By The Nation
Pattarasak Wannasaeng, who presided the National Legislative Assembly (NLA) committee vetting the bill draft, explained that the bill would not apply to cases that had ended, especially those in which defendants had fled the country and were beyond the statue of limitations.
“Any law must not be interpreted in a way damaging defendants,” Pattarasak said.
Highly debated about this critical point of the bill is one finalised case concerning ex-premier Thaksin Shinawatra, who has lived in self-exile since the 2006 coup. However, he still has some more cases which were put on hold, and lawmakers have interpreted that these may be subject to legal proceedings under this new bill.
The junta-appointed NLA approved the bill draft amid heavy skepticism that it would be used as another legal tool against Thaksin.

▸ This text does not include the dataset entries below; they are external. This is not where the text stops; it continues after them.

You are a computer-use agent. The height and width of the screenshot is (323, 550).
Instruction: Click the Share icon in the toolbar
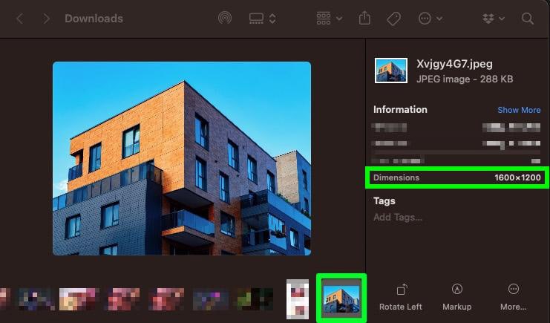click(364, 19)
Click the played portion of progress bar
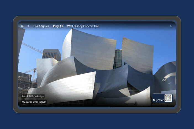Viewport: 194px width, 129px height. click(x=64, y=107)

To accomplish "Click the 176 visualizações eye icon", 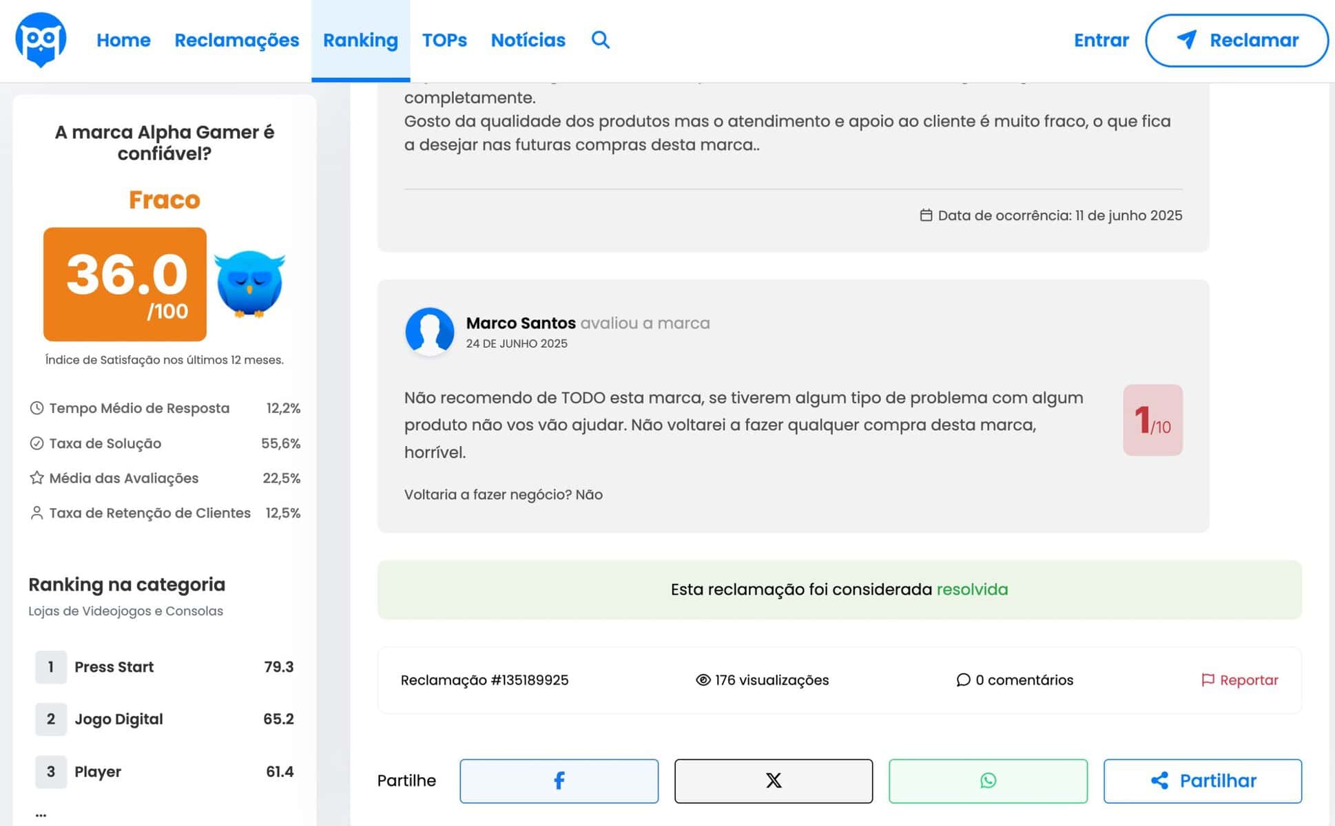I will point(703,680).
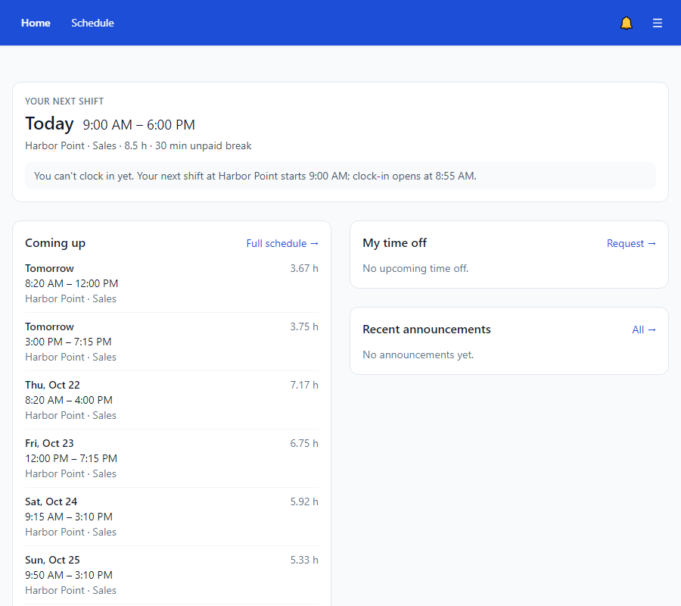Screen dimensions: 681x606
Task: Switch to the Schedule tab
Action: [x=92, y=23]
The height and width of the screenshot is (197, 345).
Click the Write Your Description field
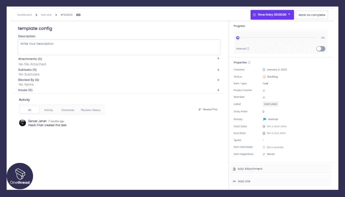point(119,47)
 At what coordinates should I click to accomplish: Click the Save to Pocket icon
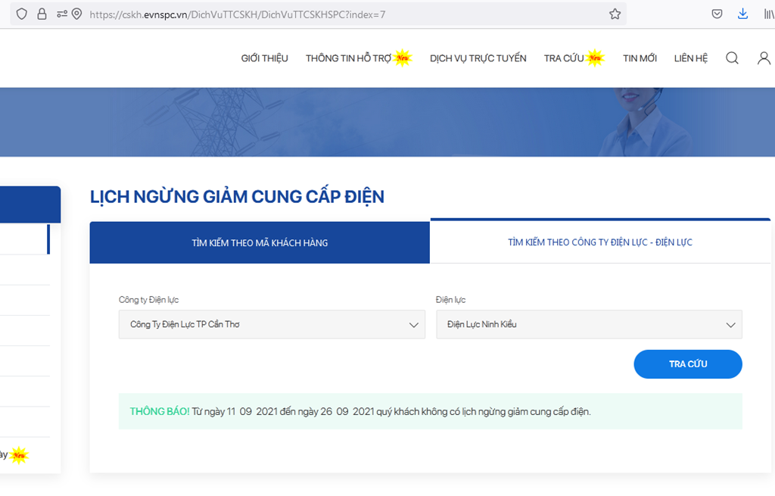coord(717,14)
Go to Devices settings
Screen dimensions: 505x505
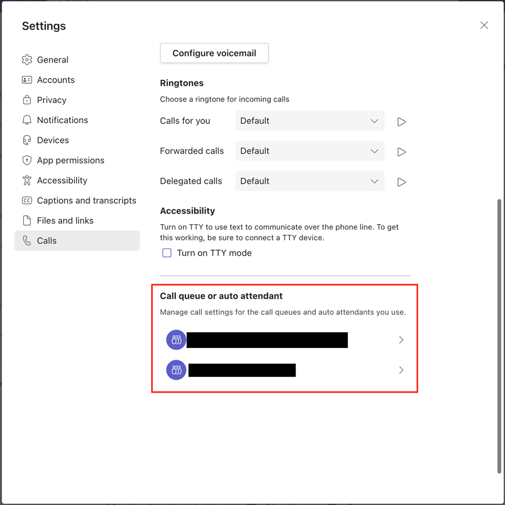[x=53, y=140]
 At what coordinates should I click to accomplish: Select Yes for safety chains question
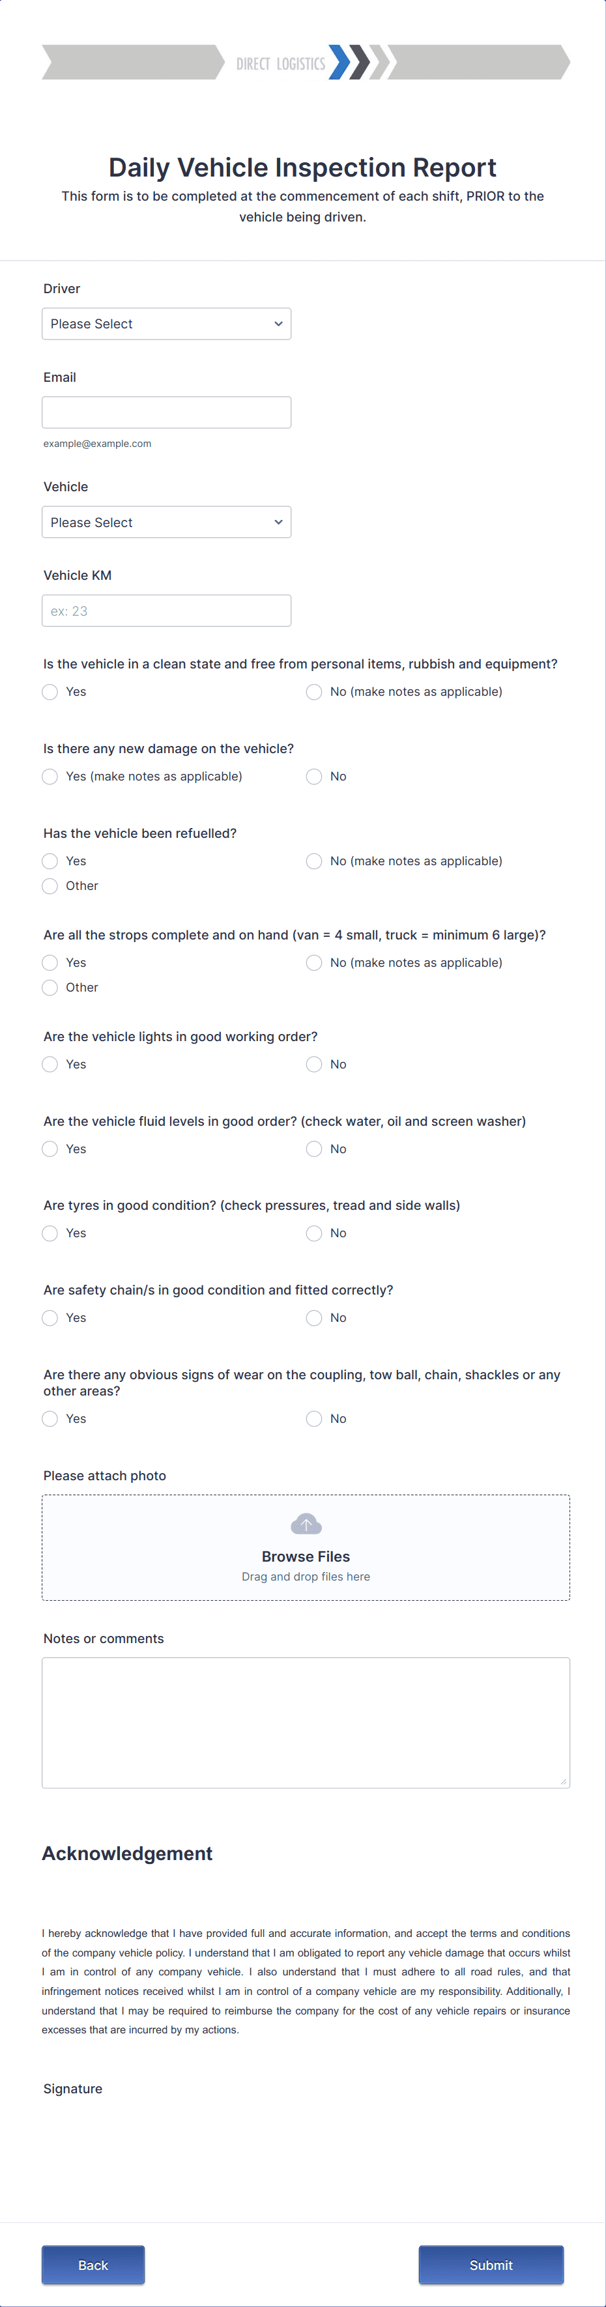(x=49, y=1317)

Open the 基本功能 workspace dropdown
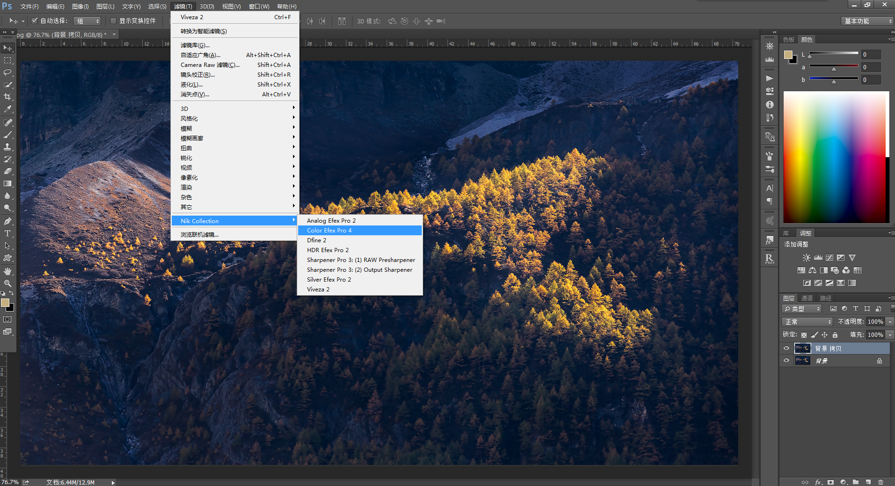pos(867,21)
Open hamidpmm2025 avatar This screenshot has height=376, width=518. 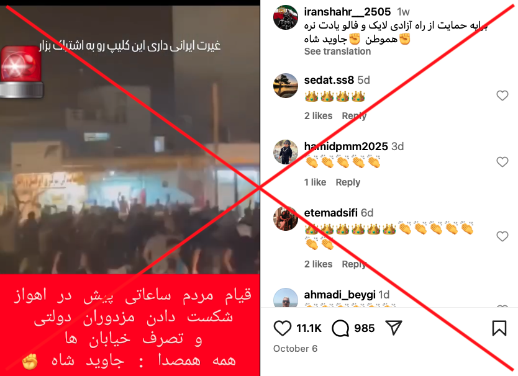(286, 152)
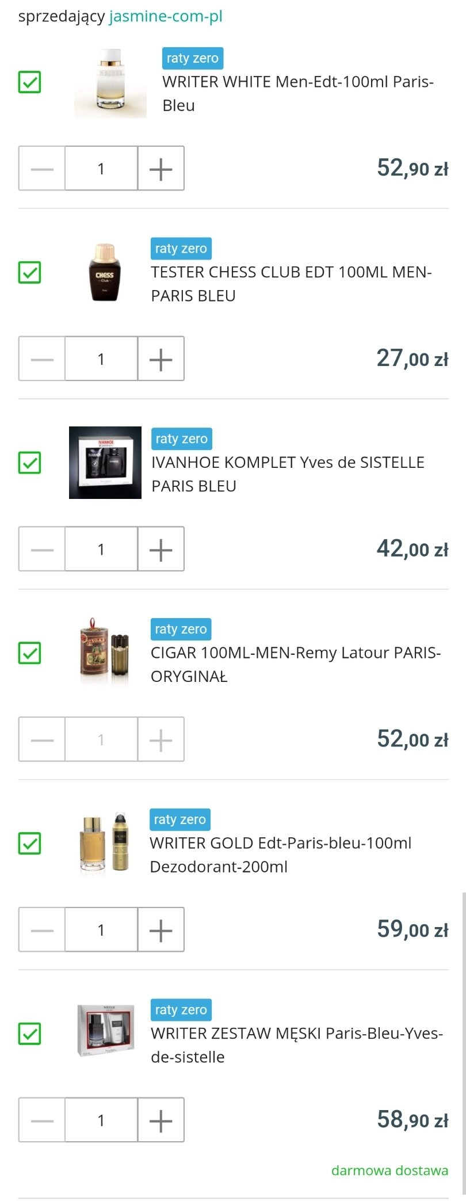Open CIGAR 100ML-MEN-Remy Latour product link
The image size is (466, 1201).
point(295,664)
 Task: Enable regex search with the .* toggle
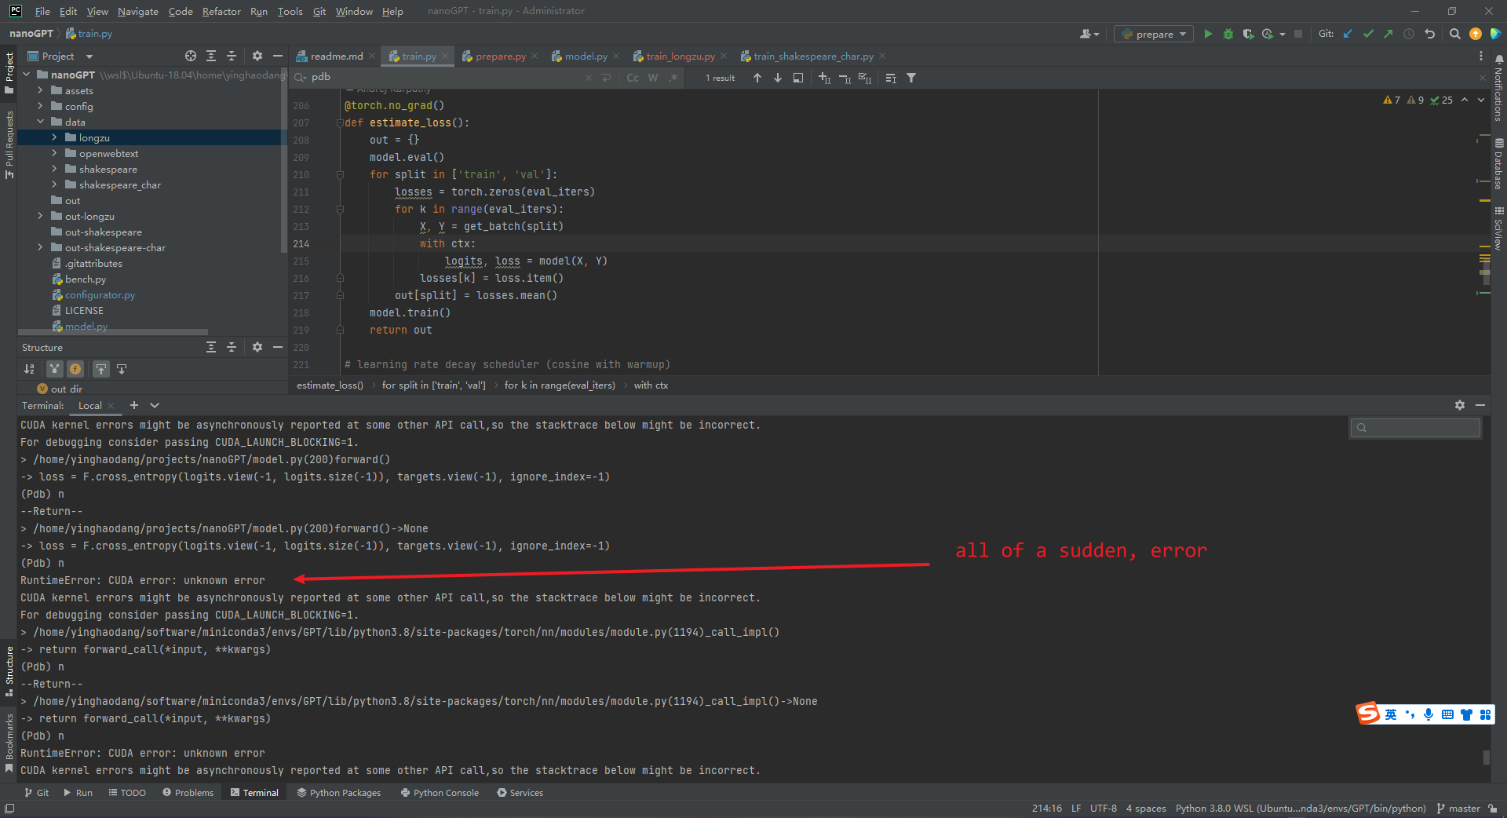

The bill draft enables trials in absentia against defendants. The secretary-general of the Office of the Judiciary Athikon Intuputi disagreed with this point during the NLA deliberating session.
But Pattarasak insisted that the court would have to adhere to the law once it is enacted.
He said that if the court or defendants viewed that the bill’s stipulation on prescription might go against the charter, they could propose the matter for the Constitutional Court’s consideration.
The general public could also make a petition to ask the Ombudsman to take the matter to the Constitutional Court, he added.
“The trials in absentia will be proceeded exceptionally,” the NLA member said “There must be attempts to proceed with the cases conventionally and with the defendants’ presence before such trials are carried out. Defendants will have abundant opportunities to fight their cases. I can say that this sort of trial is fair enough.”